Votre tâche: Comptez les lignes des entrées ci-dessous qui contiennent la chaîne « profile », en tenant compte de la casse. Donnez uniquement ce nombre.

Entrées fournies:
═══
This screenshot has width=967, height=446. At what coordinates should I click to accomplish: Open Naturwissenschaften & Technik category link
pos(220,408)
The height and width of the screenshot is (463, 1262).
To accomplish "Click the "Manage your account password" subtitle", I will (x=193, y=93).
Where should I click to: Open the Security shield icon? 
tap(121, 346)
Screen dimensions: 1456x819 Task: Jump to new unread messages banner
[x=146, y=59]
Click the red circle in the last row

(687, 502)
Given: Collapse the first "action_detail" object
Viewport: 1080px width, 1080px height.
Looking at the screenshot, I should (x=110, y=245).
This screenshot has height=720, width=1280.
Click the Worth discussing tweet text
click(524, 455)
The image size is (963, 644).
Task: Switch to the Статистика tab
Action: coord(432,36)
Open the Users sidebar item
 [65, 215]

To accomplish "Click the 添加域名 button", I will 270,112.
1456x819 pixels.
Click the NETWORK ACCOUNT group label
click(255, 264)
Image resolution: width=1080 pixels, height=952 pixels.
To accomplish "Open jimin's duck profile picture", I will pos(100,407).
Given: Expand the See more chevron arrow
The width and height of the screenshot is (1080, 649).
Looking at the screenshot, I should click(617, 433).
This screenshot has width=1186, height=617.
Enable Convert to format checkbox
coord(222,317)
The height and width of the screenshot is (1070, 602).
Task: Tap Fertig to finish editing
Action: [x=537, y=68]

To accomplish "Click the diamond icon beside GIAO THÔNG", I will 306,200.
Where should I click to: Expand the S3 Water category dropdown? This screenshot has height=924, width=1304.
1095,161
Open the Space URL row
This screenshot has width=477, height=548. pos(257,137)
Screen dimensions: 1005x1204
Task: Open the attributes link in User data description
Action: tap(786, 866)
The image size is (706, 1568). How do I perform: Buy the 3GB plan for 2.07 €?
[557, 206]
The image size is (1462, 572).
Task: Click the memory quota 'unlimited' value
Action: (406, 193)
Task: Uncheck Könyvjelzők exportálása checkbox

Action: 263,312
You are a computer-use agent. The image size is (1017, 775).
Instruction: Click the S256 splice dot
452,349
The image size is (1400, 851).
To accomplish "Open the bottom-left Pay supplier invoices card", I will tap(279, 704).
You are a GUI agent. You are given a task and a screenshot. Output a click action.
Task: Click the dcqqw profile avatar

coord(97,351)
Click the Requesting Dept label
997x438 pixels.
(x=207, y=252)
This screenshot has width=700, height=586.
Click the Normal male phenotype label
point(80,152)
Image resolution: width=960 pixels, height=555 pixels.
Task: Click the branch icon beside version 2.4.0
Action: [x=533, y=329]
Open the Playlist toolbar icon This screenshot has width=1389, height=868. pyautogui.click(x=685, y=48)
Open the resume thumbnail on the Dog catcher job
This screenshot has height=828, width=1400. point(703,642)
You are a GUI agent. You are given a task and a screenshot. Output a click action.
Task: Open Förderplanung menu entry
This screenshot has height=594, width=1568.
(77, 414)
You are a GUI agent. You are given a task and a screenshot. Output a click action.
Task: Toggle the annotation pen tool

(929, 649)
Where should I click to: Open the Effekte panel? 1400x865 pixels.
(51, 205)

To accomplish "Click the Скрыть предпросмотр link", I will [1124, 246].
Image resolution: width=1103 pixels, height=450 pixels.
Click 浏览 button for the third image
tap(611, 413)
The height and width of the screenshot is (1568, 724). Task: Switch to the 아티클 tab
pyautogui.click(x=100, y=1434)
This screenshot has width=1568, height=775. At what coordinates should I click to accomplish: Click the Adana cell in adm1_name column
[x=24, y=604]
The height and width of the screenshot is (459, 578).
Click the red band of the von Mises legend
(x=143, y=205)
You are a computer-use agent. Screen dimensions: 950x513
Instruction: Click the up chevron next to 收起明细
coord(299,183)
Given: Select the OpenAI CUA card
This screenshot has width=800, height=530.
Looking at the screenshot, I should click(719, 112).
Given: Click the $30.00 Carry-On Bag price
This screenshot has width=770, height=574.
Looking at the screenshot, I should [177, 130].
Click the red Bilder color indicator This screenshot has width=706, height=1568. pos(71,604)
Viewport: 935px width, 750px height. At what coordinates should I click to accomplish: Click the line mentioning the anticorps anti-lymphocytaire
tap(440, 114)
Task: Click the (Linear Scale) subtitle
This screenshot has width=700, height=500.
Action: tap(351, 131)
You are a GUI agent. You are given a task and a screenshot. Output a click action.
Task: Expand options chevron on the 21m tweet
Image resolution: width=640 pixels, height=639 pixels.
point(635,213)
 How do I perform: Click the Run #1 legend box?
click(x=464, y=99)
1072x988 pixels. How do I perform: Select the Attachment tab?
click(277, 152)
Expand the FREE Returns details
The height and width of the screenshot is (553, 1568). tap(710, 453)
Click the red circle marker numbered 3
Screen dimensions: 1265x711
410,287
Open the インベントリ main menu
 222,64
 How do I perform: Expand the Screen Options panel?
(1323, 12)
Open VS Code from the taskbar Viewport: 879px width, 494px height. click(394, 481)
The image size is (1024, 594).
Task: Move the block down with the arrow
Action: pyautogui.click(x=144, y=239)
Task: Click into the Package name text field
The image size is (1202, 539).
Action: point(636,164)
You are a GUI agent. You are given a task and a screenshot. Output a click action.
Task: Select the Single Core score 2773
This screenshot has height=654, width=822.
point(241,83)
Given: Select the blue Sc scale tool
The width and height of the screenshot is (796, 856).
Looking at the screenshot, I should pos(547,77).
═══
Résultat: 2